Grammar Focus: Structure and Usage
Directions: The following groups of sentences are from the article. One of the sentences in each group contains a grammatical error. Students are to identify the sentence (1, 2, or 3 ) from each group that contains the grammatical error.
- His patient intake procedures is time-consuming.
- Providers can bill for an office visit.
- Many insurers won’t cover treatment.
- He counts this cases among his greatest successes.
- The patient had carefully thought through the decision.
- The vast majority of cases here have gone smoothly.
- Most communities won’t have doctors that offer discounts.
- These is inequities we must address.
- We must continue to shape our policies.
III. Post Reading Activities
Directions: Have students use the WH-question format to discuss or to write the main points from the article.
Who or What is the article about?
Where does the action/event take place?
When does the action/event take place?
Why did the action/event occur?
How did the action/event occur?
Discussion for Comprehension /Writing
Directions: Place students in groups and have them discuss the following statements. Afterwards, have the groups share their thoughts as a class. To reinforce the ideas, students can write an essay on one of the topics mentioned.
“But still. I didn’t feel comfortable with the idea of helping to shorten the life of a patient because of depression and resentment. In truth, I’m not sure I am comfortable with helping to intentionally hasten anyone’s death for any reason. Does that make me a hypocrite?”
“There is another question I feel compelled to raise.

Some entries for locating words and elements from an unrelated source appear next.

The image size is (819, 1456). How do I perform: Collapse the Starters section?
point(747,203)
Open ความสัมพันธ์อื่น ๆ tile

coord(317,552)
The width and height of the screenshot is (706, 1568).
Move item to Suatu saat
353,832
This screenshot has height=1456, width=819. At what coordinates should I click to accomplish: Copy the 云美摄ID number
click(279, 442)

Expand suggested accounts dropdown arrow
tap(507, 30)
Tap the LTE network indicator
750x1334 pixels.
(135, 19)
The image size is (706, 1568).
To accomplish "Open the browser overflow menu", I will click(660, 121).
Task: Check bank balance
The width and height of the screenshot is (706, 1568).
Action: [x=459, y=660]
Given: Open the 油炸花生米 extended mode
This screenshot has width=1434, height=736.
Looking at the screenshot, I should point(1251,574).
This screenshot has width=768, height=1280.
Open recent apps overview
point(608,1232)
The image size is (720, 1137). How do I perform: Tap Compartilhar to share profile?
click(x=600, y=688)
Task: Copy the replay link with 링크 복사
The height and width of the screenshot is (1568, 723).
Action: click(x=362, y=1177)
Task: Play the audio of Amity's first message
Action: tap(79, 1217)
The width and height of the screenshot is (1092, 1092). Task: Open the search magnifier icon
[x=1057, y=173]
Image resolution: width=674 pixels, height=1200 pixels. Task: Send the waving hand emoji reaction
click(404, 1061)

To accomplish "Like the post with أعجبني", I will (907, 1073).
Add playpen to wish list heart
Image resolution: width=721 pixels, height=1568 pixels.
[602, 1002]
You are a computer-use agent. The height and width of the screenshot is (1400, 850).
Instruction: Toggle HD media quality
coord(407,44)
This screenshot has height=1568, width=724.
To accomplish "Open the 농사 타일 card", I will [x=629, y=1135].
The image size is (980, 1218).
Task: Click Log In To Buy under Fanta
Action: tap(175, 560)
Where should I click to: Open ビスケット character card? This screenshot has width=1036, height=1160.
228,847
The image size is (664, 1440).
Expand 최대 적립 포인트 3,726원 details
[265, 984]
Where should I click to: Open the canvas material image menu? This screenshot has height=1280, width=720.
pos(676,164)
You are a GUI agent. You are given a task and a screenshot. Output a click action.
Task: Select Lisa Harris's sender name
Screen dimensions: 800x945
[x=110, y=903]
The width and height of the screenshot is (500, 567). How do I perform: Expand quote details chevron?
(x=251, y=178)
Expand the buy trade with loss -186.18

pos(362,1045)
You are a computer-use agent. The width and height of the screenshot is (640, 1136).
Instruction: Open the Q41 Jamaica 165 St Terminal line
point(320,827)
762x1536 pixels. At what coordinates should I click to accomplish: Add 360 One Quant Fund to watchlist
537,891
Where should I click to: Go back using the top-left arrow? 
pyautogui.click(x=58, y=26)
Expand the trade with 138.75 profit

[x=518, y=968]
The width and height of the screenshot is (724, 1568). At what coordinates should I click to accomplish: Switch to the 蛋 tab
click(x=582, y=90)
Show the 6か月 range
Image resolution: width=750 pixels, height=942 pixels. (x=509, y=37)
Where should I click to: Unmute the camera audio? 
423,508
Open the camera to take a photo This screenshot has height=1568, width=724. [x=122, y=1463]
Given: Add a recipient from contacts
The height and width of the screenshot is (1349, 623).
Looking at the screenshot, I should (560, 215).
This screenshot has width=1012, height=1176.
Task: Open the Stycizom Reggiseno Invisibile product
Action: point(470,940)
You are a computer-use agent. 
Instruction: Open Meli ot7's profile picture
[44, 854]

Is medical aid in dying a reductive response to a highly complex problem? The over-mechanization of dying in America has created a public health crisis. People feel out of control around death. A life-ending concoction at the bedside can lend a sense of autonomy at a tremendously vulnerable time.”
Extra: Web Search
Directions: In groups/partners have students “Google” the topic and see what additional information they can find. Students can either have further discussions or write an essay about the subject.
Directions: Allow students 5 minutes to write down three new ideas they’ve learned about the topic from the reading, two things they did not understand in the reading, and one thing they would like to know that the article did not mention. Review the responses as a class.